Don't make the mistake of confusing the mobsters running the AFL-CIO with honest working people. If those of us out there in flyover country wanted to unionize, we could have, very easily, but we've spent the last forty years fighting that sort of thing, which is why union membership is at an all time low, outside of government.

I WISH I had time to describe how the whole "health benefits" and other benefits scams aren't increasing anyone's standard of living, or how health insurance both limits freedom and increases the costs involved.

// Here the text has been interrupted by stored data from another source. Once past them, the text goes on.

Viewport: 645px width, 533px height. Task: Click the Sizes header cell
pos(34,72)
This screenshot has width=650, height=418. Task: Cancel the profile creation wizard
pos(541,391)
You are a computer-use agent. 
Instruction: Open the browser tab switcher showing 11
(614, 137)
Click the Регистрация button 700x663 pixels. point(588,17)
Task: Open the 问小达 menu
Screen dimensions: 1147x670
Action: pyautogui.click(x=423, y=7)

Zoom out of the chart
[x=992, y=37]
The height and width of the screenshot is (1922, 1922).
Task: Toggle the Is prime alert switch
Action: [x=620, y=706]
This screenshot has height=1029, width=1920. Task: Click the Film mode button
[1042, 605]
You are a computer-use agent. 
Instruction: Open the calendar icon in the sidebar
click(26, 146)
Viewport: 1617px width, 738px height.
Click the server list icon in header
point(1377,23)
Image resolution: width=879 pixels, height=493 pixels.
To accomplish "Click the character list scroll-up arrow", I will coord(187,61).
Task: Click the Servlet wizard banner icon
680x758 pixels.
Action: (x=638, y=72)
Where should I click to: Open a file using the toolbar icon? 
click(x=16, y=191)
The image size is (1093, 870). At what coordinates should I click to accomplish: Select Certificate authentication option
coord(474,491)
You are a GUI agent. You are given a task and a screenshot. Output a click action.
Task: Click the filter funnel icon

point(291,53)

The _Big_ businesses jumped into a whole lot of the regulatory overhead they complain about because it was useful to drive out of business a lot of their smaller competitors, at the same time they were contracting out their manufacturing overseas to avoid the negative consequences of _their own decisions_.

And you know? They relied a whole lot during that process on a free trade environment made possible by a lot of blue-collar conservatives who were voting for Republicans as the Republicans did nothing about their jobs being priced out of the market, against our will, by regulators and rent-seekers who give us no benefit.

In a really big way, that working class's support for free trade has been one of the major engines driving the growth of government and regulation in the west: they could come up with a regulatory environment and laws (supported by the big corporations and the unions in the NE, but NOT the working class as a whole, or even a plurality of it) that completely screw over people trying to manufacture in this country, but still allow them profits off of their imported junk.

Companies like HP and Apple and Microsoft and GM can dump their money into socializing the US economy, and count on the fact that Joe Redneck down in Mississippi is going to vote for someone who will vote against tarriffs so those companies can keep using Foxconn subcontractors to avoid the consequences of their own decision.

Pro-free-trade conservative working class people are failing the Prisoner's Dilemna.

If we didn't have as much free trade you wouldn't see HP (for instance) lobbying so much to raise the price of hydrocarbons (and therefore plastics) by trying to shut down tar sands ventures in Alberta. They can do that because they can have their plastic shit made in China from oil that's cheap there because China's state owned oil company, well, drills in countries ranging from Angola to Zimbabwe. (And Canada, and Venezuela, and Ecuador...)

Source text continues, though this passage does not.